-- WHAT IS EXPECTED --
Give back every entry in full, exactly as it reads.

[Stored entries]

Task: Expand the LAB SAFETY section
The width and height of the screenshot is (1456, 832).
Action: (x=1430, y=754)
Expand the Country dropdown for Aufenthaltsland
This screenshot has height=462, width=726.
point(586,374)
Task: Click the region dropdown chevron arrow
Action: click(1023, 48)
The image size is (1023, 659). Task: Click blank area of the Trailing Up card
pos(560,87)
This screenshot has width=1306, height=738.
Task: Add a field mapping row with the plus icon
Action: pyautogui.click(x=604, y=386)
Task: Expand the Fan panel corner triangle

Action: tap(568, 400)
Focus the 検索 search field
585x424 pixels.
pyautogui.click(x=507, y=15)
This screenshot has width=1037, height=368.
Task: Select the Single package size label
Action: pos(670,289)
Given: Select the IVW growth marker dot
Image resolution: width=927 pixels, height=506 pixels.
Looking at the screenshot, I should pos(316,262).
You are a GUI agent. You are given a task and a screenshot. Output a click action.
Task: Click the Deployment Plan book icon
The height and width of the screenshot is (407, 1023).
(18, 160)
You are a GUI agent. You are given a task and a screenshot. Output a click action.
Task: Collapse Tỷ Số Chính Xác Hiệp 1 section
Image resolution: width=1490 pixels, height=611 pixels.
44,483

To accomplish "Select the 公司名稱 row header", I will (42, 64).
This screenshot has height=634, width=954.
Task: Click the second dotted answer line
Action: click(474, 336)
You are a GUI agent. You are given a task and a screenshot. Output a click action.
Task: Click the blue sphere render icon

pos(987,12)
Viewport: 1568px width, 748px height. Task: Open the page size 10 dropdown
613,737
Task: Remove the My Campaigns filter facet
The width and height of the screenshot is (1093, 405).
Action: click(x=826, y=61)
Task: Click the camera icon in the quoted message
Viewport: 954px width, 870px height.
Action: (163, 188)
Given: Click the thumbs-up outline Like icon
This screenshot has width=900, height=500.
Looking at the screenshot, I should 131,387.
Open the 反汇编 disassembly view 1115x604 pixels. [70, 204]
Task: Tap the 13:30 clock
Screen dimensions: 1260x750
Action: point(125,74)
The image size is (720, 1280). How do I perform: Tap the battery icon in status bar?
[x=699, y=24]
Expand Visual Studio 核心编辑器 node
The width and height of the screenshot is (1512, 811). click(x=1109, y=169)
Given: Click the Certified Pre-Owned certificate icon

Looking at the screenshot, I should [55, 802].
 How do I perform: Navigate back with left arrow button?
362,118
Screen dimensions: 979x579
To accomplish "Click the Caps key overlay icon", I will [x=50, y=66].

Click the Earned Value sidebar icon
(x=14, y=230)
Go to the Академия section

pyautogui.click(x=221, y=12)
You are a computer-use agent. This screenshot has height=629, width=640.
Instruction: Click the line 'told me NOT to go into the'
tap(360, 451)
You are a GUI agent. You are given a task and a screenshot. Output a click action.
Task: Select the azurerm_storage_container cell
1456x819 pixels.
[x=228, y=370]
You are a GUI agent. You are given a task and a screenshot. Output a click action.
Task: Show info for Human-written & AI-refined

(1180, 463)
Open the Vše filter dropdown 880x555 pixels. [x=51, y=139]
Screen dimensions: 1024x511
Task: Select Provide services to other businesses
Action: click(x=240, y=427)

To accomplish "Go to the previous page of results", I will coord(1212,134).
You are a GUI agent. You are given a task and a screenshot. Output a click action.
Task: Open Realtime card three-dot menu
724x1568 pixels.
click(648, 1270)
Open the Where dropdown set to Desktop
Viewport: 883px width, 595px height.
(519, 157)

-- RESULT OF THIS TASK --
Task: Expand the LAB SAFETY section
The width and height of the screenshot is (1456, 832).
Action: (x=1430, y=754)
Expand the Country dropdown for Aufenthaltsland
This screenshot has height=462, width=726.
point(586,374)
Task: Click the region dropdown chevron arrow
Action: click(1023, 48)
The image size is (1023, 659). Task: Click blank area of the Trailing Up card
pos(560,87)
This screenshot has width=1306, height=738.
Task: Add a field mapping row with the plus icon
Action: pyautogui.click(x=604, y=386)
Task: Expand the Fan panel corner triangle

Action: tap(568, 400)
Focus the 検索 search field
585x424 pixels.
pyautogui.click(x=507, y=15)
This screenshot has width=1037, height=368.
Task: Select the Single package size label
Action: pos(670,289)
Given: Select the IVW growth marker dot
Image resolution: width=927 pixels, height=506 pixels.
Looking at the screenshot, I should pos(316,262).
You are a GUI agent. You are given a task and a screenshot. Output a click action.
Task: Click the Deployment Plan book icon
The height and width of the screenshot is (407, 1023).
(18, 160)
You are a GUI agent. You are given a task and a screenshot. Output a click action.
Task: Collapse Tỷ Số Chính Xác Hiệp 1 section
Image resolution: width=1490 pixels, height=611 pixels.
44,483

To accomplish "Select the 公司名稱 row header", I will (42, 64).
This screenshot has height=634, width=954.
Task: Click the second dotted answer line
Action: click(474, 336)
You are a GUI agent. You are given a task and a screenshot. Output a click action.
Task: Click the blue sphere render icon

pos(987,12)
Viewport: 1568px width, 748px height. Task: Open the page size 10 dropdown
613,737
Task: Remove the My Campaigns filter facet
The width and height of the screenshot is (1093, 405).
Action: click(x=826, y=61)
Task: Click the camera icon in the quoted message
Viewport: 954px width, 870px height.
Action: (163, 188)
Given: Click the thumbs-up outline Like icon
This screenshot has width=900, height=500.
Looking at the screenshot, I should 131,387.
Open the 反汇编 disassembly view 1115x604 pixels. [70, 204]
Task: Tap the 13:30 clock
Screen dimensions: 1260x750
Action: point(125,74)
The image size is (720, 1280). How do I perform: Tap the battery icon in status bar?
[x=699, y=24]
Expand Visual Studio 核心编辑器 node
The width and height of the screenshot is (1512, 811). click(x=1109, y=169)
Given: Click the Certified Pre-Owned certificate icon

Looking at the screenshot, I should [55, 802].
 How do I perform: Navigate back with left arrow button?
362,118
Screen dimensions: 979x579
To accomplish "Click the Caps key overlay icon", I will [x=50, y=66].

Click the Earned Value sidebar icon
(x=14, y=230)
Go to the Академия section

pyautogui.click(x=221, y=12)
You are a computer-use agent. This screenshot has height=629, width=640.
Instruction: Click the line 'told me NOT to go into the'
tap(360, 451)
You are a GUI agent. You are given a task and a screenshot. Output a click action.
Task: Select the azurerm_storage_container cell
1456x819 pixels.
[x=228, y=370]
You are a GUI agent. You are given a task and a screenshot. Output a click action.
Task: Show info for Human-written & AI-refined

(1180, 463)
Open the Vše filter dropdown 880x555 pixels. [x=51, y=139]
Screen dimensions: 1024x511
Task: Select Provide services to other businesses
Action: click(x=240, y=427)

To accomplish "Go to the previous page of results", I will coord(1212,134).
You are a GUI agent. You are given a task and a screenshot. Output a click action.
Task: Open Realtime card three-dot menu
724x1568 pixels.
click(648, 1270)
Open the Where dropdown set to Desktop
Viewport: 883px width, 595px height.
(519, 157)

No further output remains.